De verwarring en tumult van vandaag zijn lang geleden ontstaan, door lockdowns en de nasleep ervan in de politieke realiteit gekatapulteerd, en zullen waarschijnlijk niet worden opgelost met banaliteiten en barricades. De kans om de oude gouden standaard te herstellen is nihil. Een veel duidelijker pad zou zijn om de VS concurrerender te maken met minder binnenlandse belemmeringen voor ondernemerschap en een evenwichtige begroting die een einde zou maken aan de eindeloze export van Amerikaanse schulden. Dat betekent dat elke vorm van overheidsuitgaven, inclusief die van het leger, moet worden teruggeschroefd. 

Over goud gesproken, wat is er gebeurd met het plan van Elon en Trump om het goud in Fort Knox te controleren? Dat is vrijwel uit de krantenkoppen verdwenen, waarschijnlijk omdat niemand precies weet wat de gevolgen zouden zijn van de ontdekking van een lege kamer. 
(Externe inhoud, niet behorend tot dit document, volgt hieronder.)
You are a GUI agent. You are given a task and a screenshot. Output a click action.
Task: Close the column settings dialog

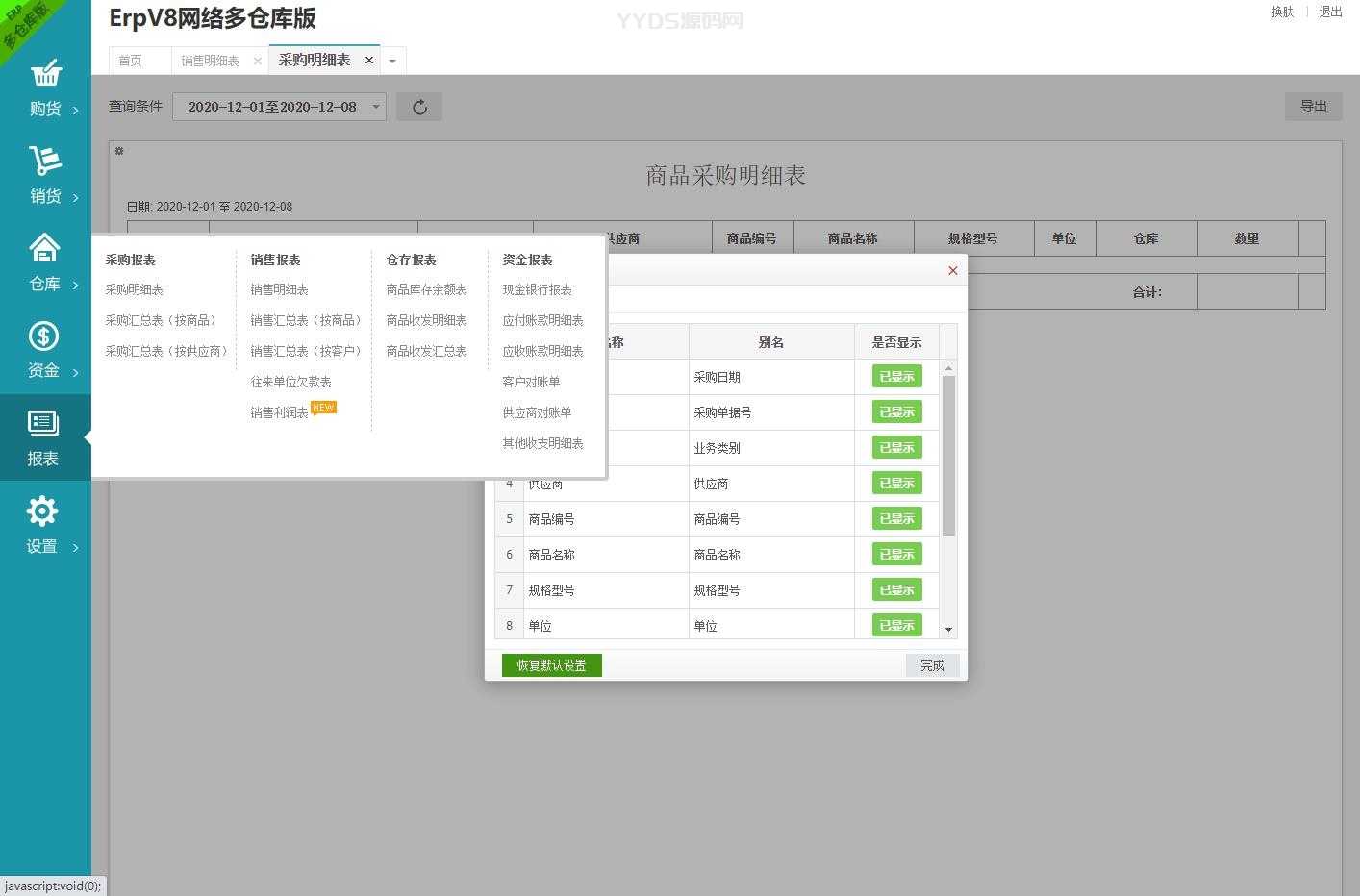pos(952,271)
Uitgegeven onder a Creative Commons Naamsvermelding 4.0 Internationale licentie
Stel voor herdrukken de canonieke link terug naar het origineel Brownstone Instituut Artikel en auteur.

Auteur

  • Jeffrey Een Tucker

    Jeffrey Tucker is oprichter, auteur en president van het Brownstone Institute. Hij is ook Senior Economics Columnist voor Epoch Times, auteur van 10 boeken, waaronder Leven na de lockdownen vele duizenden artikelen in de wetenschappelijke en populaire pers. Hij spreekt veel over onderwerpen als economie, technologie, sociale filosofie en cultuur.

    Bekijk alle berichten

Doneer vandaag nog

Uw financiële steun aan het Brownstone Institute gaat naar de ondersteuning van schrijvers, advocaten, wetenschappers, economen en andere moedige mensen die professioneel zijn gezuiverd en ontheemd tijdens de onrust van onze tijd. U kunt helpen de waarheid naar buiten te brengen door hun voortdurende werk.